Filter the items below, copying each line that contains the string "text".
┄┄┄┄┄┄
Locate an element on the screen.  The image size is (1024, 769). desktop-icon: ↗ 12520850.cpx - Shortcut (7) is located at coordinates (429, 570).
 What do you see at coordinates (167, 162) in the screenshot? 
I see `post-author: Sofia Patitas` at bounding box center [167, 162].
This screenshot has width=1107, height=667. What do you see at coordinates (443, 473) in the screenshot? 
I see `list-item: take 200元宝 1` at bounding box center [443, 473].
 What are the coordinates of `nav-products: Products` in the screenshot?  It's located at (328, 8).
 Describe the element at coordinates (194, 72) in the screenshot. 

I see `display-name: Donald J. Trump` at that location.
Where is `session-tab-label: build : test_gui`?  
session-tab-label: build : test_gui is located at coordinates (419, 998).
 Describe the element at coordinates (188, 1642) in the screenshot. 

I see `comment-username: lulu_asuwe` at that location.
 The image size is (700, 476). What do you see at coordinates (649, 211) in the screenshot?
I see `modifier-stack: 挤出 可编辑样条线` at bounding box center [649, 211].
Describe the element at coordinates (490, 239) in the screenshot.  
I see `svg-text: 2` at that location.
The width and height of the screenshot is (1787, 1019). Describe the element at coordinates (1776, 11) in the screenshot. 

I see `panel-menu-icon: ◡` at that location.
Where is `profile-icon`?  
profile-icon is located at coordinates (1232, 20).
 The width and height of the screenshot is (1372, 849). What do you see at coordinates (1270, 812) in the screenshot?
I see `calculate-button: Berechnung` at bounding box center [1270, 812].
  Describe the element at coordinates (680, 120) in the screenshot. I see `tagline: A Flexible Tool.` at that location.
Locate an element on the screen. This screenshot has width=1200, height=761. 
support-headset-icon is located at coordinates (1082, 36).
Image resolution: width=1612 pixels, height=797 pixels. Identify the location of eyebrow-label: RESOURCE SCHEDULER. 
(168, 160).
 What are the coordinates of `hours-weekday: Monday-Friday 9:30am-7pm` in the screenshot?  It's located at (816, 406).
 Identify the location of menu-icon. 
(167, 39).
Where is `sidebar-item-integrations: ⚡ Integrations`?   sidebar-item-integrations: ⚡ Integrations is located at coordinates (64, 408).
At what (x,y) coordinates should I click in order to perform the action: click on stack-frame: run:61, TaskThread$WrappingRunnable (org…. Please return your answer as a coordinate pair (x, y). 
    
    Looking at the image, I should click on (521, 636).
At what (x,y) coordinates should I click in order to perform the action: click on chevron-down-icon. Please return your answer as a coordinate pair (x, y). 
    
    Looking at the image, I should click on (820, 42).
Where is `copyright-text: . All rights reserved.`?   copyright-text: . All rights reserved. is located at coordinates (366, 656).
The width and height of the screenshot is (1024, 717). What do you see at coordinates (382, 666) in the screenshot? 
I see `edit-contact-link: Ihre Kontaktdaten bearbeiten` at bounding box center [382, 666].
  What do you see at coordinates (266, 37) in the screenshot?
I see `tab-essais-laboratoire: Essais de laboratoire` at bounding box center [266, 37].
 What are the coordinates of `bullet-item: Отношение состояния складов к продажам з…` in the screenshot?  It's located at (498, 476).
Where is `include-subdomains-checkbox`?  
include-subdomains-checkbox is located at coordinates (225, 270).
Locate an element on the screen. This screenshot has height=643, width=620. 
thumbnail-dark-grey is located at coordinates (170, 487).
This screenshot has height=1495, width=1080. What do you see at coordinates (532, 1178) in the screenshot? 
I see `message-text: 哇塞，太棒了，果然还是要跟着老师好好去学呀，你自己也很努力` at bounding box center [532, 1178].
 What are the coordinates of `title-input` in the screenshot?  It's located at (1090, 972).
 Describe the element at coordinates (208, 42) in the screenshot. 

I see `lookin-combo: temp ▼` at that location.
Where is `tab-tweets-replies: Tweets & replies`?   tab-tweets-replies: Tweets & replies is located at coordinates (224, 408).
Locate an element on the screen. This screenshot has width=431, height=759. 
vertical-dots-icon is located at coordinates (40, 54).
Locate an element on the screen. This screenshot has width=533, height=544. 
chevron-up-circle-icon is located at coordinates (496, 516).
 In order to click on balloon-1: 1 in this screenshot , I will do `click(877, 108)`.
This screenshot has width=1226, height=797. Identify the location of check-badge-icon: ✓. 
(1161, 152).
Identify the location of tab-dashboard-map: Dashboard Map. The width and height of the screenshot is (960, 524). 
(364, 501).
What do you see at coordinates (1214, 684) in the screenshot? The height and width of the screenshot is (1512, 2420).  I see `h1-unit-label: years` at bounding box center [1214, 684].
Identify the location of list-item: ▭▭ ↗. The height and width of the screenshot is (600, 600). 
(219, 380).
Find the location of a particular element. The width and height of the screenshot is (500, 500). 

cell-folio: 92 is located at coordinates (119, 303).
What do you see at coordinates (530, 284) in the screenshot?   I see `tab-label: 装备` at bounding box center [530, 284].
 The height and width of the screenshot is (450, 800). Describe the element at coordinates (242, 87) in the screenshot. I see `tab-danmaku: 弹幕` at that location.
┄┄┄┄┄┄
### Exercise result
I see `svg-text: 2` at that location.
Where is `copyright-text: . All rights reserved.`?   copyright-text: . All rights reserved. is located at coordinates (366, 656).
I see `message-text: 哇塞，太棒了，果然还是要跟着老师好好去学呀，你自己也很努力` at bounding box center [532, 1178].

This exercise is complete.